My primary goal in using this library was to obtain the date that a picture was taken (so that I can programmatically sort pictures by month and year), so the example demonstrates how to extract the picture's date. From the ExifDirectory, I executed the getDate() method, passing it an ExifDirectory.TAG_DATETIME value, which returns a java.util.Date instance. I then used a DateFormat class to obtain a Calendar with which to extract the year (Calendar.YEAR) and month (Calendar.MONTH) that the picture was taken. With these values I am free to create a year directory (e.g. 2012), create month subdirectories (e.g. 01, 02, ..., 12), and then copy pictures to those directories. This is an inexpensive solution if you want fine-grained control over programmatically sorting your pictures.
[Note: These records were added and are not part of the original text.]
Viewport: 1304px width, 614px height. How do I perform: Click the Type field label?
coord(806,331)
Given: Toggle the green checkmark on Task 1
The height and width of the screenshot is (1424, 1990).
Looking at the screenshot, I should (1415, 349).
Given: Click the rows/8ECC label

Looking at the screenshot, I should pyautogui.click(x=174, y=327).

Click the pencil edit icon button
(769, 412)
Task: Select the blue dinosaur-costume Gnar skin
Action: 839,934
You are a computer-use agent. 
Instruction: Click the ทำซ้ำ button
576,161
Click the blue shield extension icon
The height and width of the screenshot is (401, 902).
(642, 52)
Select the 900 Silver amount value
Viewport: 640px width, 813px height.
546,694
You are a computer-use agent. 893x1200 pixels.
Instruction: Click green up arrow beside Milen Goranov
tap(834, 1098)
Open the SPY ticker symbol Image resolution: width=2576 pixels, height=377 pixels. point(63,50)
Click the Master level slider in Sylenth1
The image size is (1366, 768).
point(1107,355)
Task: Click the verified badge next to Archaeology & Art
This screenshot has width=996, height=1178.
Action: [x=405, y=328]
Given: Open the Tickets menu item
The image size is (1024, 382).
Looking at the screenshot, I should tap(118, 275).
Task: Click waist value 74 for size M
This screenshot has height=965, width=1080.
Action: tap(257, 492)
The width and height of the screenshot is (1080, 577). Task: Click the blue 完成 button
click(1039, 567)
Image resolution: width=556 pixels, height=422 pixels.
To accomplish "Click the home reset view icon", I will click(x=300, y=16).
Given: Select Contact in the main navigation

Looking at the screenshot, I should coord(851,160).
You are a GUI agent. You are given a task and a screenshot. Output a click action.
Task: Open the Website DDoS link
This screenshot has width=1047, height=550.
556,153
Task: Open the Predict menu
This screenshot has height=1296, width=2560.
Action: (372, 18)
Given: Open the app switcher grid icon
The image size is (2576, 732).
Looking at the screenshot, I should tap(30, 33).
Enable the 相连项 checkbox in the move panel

This code in listing 1 is all built from the POM file shown in listing 2.

Listing 2. pom.xml

<project xmlns="http://maven.apache.org/POM/4.0.0" 
         xmlns:xsi="http://www.w3.org/2001/XMLSchema-instance"
         xsi:schemaLocation="http://maven.apache.org/POM/4.0.0 
         http://maven.apache.org/xsd/maven-4.0.0.xsd">
    <modelVersion>4.0.0</modelVersion>

    <groupId>com.geekcap</groupId>
    <artifactId>photoorganizer</artifactId>
    <version>1.0-SNAPSHOT</version>
    <packaging>jar</packaging>

    <name>photoorganizer</name>
    <url>http://maven.apache.org</url>

    <properties>
        <project.build.sourceEncoding>UTF-8</project.build.sourceEncoding>
    </properties>

    <build>
        <plugins>
            <plugin>
                <groupId>org.apache.maven.plugins</groupId>
                <artifactId>maven-compiler-plugin</artifactId>
                <version>2.0.2</version>
                <configuration>
                    <source>1.6</source>
                    <target>1.6</target>
                </configuration>
            </plugin>
            <plugin>
                <groupId>org.apache.maven.plugins</groupId>
                <artifactId>maven-jar-plugin</artifactId>
                <configuration>
                    <archive>
                        <manifest>
                            <addClasspath>true</addClasspath>
                            <classpathPrefix>lib/</classpathPrefix>
                            <mainClass>com.geekcap.photoorganizer.Test</mainClass>
                        </manifest>
                    </archive>
                </configuration>
            </plugin>
            <plugin>
                <groupId>org.apache.maven.plugins</groupId>
                <artifactId>maven-dependency-plugin</artifactId>
                <executions>
                    <execution>
                        <id>copy</id>
                        <phase>install</phase>
                        <goals>
                            <goal>copy-dependencies</goal>
                        </goals>
                        <configuration>
                            <outputDirectory>${project.build.directory}/lib</outputDirectory>
                        </configuration>
                    </execution>
                </executions>
            </plugin>

        </plugins>
    </build>

    <dependencies>

        <dependency>
            <groupId>com.drewnoakes</groupId>
            <artifactId>metadata-extractor</artifactId>
            <version>2.4.0-beta-1</version>
        </dependency>

        <dependency>
            <groupId>junit</groupId>
            <artifactId>junit</artifactId>
            <version>4.6</version>
            <scope>test</scope>
        </dependency>
    </dependencies>
</project>

Summary

As photography, and specifically digital photography, has evolved, digital images have been extended to contain more and more information. For example, one of the more popular standards, the EXIF standard, will allow you to obtain simple information such as when a picture was taken, but also provides information such the camera make and model, the F-Stop that was used, whether or not a flash was used, and so forth. The Extract Metadata library is a library that allows you to easily extract this metadata from an image file.

In this article I demonstrated how to use the Extract Metadata library to extract the EXIF data from an image file, including both how to extract the data generically as well as how to explicitly extract the date when a picture was taken.